_EXTRAIT FOURNI_.
^^^^^^^^

Les Audionautes de Caroline Audibert
Peinture sur les murs de Kiev inspirée des œuvres de Maria Prymachenko (détail) © CC BY-SA 4.0/Качуровська/WikiCommons

En effet, au cœur de ses pratiques bioacoustiques se révèle une approche scientifique de la complexité du vivant. Écouter les sons du monde est une manière d’ausculter l’état des écosystèmes, de prendre leur pouls. C’est là que s’inscrit le mouvement audionaturaliste dont Caroline Audibert retrace l’histoire et les filiations. Les études comparatives des enregistrements sonores de la biosphère offrent un tableau saisissant de la dégradation des biotopes. L’extinction progressive des espèces se donne à entendre dans ces archives sonores avec une évidence que les données statistiques ne parviennent pas toujours à transmettre. Sonder la sonosphère permet de saisir ce qui échappe à la vue et d’approcher autrement les dérèglements écologiques. Et le constat auquel mène ce diagnostic environnemental par l’écoute est sans appel : la moitié des sons enregistrés par Bernie Krause ont disparu en cinquante ans.

Ce que révèlent ces écoutes, en même temps que ces données saisissantes, est cependant plus subtil. L’enquête en spirale, s’étirant dans le temps et les lieux, rappelle dans sa longueur le temps nécessaire à une véritable attention au vivant. À la sollicitation perpétuelle de notre vision, Les audionautes propose le récit d’une alternative : suivre un sens qui ouvre un régime d’attention moins commun, qui rappelle que le monde n’est pas aussi disponible qu’on aime à l’imaginer. Écouter le vivant engage un véritable effort de perception. Prendre le temps de dire le détail du monde sonore, le laisser résonner, pour reprendre l’image de Hartmut Rosa, est aussi une manière de contourner le danger d’une perception trop superficielle.

Contribuez à l’indépendance de notre espace critique

S’ouvrir à la sonosphère conduit à faire l’expérience de la lente discrimination des sons et rappelle que l’immédiateté du sensible va de pair avec le temps et les savoirs nécessaires à leur discernement et à leur compréhension. Le monde sonore ne se découpe pas spontanément en paysages identifiables. L’apprentissage de l’écoute s’inscrit dans une interaction constante entre perception et connaissance, que les visites de l’autrice dans différentes institutions de recherche montrent bien. L’attention au monde sonore n’est ni contemplation passive ni émerveillement naïf, elle engage tout l’être dans un effort de présence et de déchiffrement.

^^^^^^^^

_DONNÉES FOURNIES_.
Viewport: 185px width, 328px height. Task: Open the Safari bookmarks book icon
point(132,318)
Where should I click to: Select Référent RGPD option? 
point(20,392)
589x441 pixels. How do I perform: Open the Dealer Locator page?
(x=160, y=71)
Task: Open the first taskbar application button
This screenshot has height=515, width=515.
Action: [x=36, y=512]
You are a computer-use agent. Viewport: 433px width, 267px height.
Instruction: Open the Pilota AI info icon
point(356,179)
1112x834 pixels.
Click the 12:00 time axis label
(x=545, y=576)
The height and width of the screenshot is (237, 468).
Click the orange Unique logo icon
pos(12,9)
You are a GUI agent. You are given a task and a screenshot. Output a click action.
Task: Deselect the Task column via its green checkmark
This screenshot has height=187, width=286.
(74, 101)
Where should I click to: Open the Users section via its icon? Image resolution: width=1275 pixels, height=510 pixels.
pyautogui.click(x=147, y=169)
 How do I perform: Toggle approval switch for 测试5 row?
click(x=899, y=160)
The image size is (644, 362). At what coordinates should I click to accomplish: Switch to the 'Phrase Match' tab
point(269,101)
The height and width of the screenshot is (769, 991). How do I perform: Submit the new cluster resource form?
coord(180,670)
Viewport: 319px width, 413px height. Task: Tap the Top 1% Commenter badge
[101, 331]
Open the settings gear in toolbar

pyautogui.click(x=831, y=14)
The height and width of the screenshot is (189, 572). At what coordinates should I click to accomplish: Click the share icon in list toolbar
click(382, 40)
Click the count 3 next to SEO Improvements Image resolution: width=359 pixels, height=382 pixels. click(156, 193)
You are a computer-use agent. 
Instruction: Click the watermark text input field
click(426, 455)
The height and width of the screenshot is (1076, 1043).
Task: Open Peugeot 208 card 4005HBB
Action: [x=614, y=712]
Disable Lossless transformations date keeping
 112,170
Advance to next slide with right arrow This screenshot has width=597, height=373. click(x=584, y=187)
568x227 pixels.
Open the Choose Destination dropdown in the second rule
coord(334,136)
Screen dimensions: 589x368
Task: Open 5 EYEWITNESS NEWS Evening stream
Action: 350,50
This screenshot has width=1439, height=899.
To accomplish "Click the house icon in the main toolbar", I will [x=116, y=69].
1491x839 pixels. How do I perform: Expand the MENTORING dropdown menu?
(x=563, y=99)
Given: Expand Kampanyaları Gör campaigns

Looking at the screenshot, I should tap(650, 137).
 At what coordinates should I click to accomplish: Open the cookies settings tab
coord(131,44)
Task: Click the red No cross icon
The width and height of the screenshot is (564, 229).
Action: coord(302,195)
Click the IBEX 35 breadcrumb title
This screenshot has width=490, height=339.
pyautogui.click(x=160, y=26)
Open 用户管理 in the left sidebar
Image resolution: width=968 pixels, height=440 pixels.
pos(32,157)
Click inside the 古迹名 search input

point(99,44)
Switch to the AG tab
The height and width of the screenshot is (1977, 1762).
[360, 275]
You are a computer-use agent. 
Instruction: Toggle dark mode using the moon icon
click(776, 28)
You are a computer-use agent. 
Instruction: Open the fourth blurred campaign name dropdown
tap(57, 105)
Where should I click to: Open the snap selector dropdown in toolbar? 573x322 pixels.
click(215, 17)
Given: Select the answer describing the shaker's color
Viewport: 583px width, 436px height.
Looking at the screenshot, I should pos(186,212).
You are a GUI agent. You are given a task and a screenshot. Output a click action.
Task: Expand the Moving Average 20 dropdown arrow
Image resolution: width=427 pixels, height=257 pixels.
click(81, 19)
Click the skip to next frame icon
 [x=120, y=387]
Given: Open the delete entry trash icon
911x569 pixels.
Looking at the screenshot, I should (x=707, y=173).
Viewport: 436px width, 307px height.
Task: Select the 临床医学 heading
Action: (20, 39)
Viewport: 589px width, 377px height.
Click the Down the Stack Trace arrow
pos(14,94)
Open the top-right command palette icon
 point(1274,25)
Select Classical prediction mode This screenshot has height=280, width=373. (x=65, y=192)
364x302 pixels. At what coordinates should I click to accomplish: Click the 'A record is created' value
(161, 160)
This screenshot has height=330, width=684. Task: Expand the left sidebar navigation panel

^^^^^^^^

Rédigez la suite de l'extrait sur Les Audionautes de Caroline Audibert en reprenant après sa dernière phrase.

L’ouvrage de Caroline Audibert rappelle ainsi, en passant par une brève mais éclairante histoire phylogénétique et ontogénétique de l’audition, que celle-ci possède des particularités sensibles uniques. On prête attention au spectre des ondes qui traversent, inaperçues, certaines espèces et parviennent à d’autres, créant des mondes différents dans notre monde partagé. On s’attarde sur ce sens qui traverse les obstacles, on perçoit ce qui se cache, on capte les vibrations invisibles du vivant. C’est par ce travail que réapprendre à écouter ouvre une voie pour habiter le monde différemment, s’y relier autrement.

Un fil ténu mais essentiel court tout au long du livre. Le voyage initial et initiatique de l’autrice en Amazonie est un temps de réparation après de longs mois passés auprès d’une jeune sœur plongée dans le coma. Dans cette situation aux confins de la mort, où seul, peut-être, le son relie encore l’endormie au monde des vivants, l’y retient veut-on croire, on mesure autant la fragilité que le caractère vital de ce lien.

C’est peut-être en s’ancrant dans cette expérience intime que le récit de Caroline Audibert montre le mieux combien reconquérir des chemins d’attention au monde ne peut reposer uniquement sur des pratiques documentaires, si riches soient-elles, mais doit entrainer des bouleversements de nos agencements affectifs et perceptifs, seuls à même d’apporter des formes de réparations efficientes.